Abstract 4589: Anti-thrombotic Strategies in Patients with Elevated Biomarkers Undergoing PCI: Results from the ACUITY Trial
Background: Among patients with non ST-segment elevation acute coronary syndromes (ACS), those with biomarker elevation represent a high-risk cohort. The optimal anticoagulation strategy during PCI in this group remains controversial. We therefore examined the clinical outcomes among biomarker positive patients in the ACUITY trial who underwent PCI.
Methods: In ACUITY 13,819 patients with ACS were randomized to bivalirudin alone vs. bivalirudin plus glycoprotein IIb/IIIa inhibitor (GPI) vs. heparin plus GPI among; 7,789 patients underwent PCI, of whom 4,687 were biomarker (troponin and/or CKMB) positive. The primary endpoints at 30 days were composite ischemia (death, MI, or unplanned TVR for ischemia), major bleeding not related to CABG, and net adverse clinical events (NACE; composite ischemia or major bleeding).

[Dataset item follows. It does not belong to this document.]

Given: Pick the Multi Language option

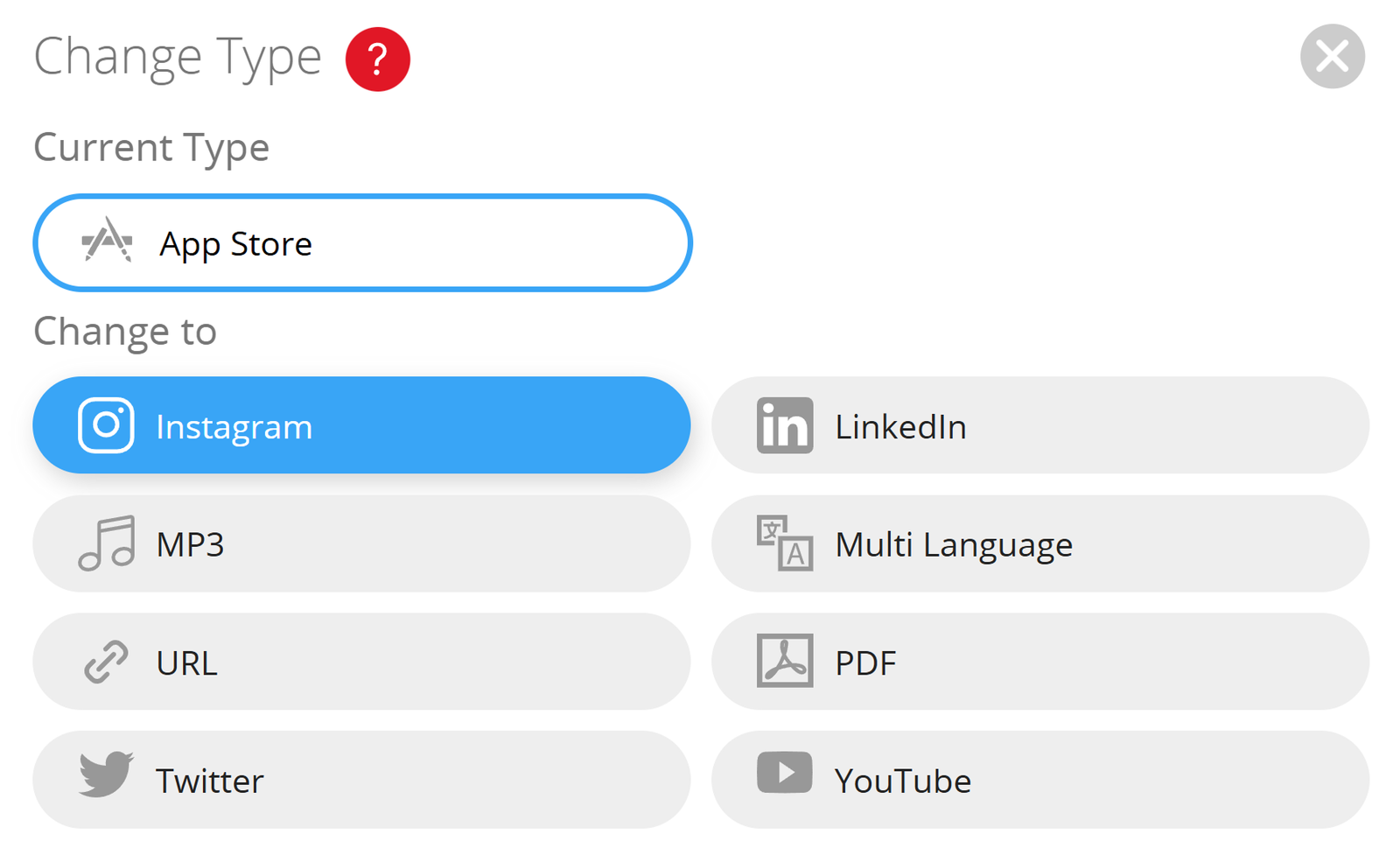Looking at the screenshot, I should (x=1040, y=543).
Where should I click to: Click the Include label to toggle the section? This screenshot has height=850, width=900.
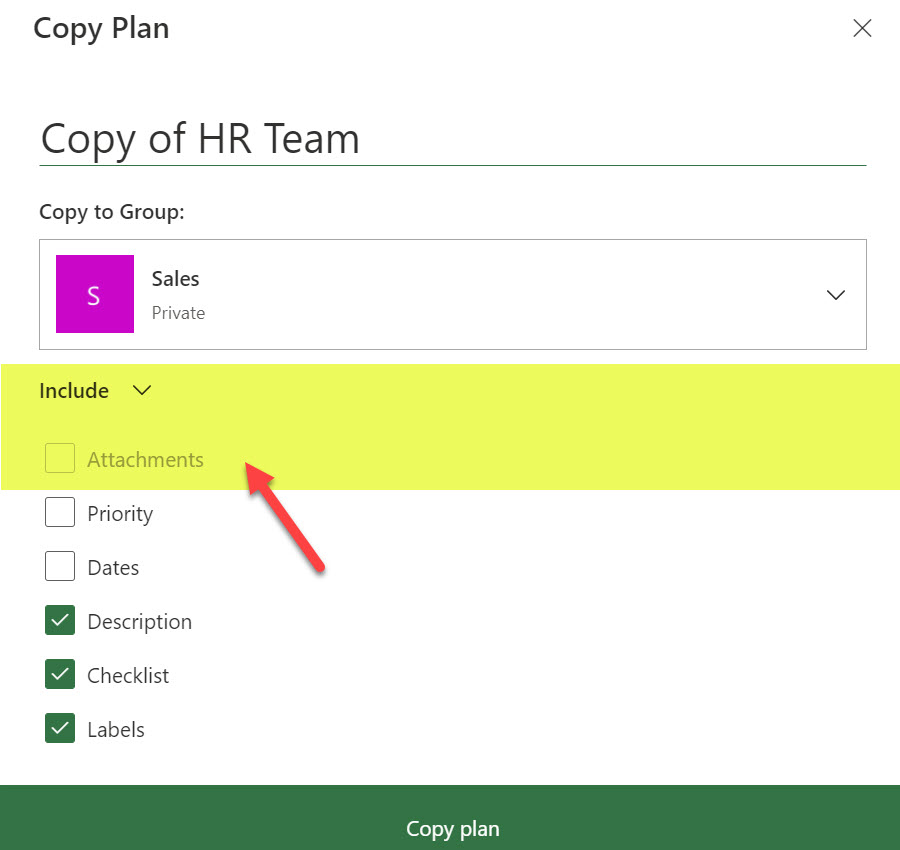(x=73, y=390)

Results: Of the biomarker positive patients undergoing PCI, 1,611 were randomized to bivalirudin alone, 1,532 to heparin plus GPI, and 1,544 to bivalirudin plus GPI. The groups were well balanced for age, gender, and major co-morbidities such as diabetes, hypertension, hyperlipidemia, prior MI, renal insufficiency and TIMI risk score (p ≥ 0.1 for all). 30-day and 1 year outcomes are shown. Among the patients pre-treated with a thienopyridine, bivalirudin compared to heparin plus GPI resulted in reduced major bleeding (3.9% vs. 6.8%, p=0.003) and comparable rates of composite ischemia (8.4% vs. 8.1%, p=0.73) and NACE (11.5% vs. 13.1%, p=0.17).
Conclusions: In biomarker positive ACS patients undergoing PCI, bivalirudin alone suppresses adverse ischemic events to a similar extent as does heparin plus GPI while decreasing major bleeding complications.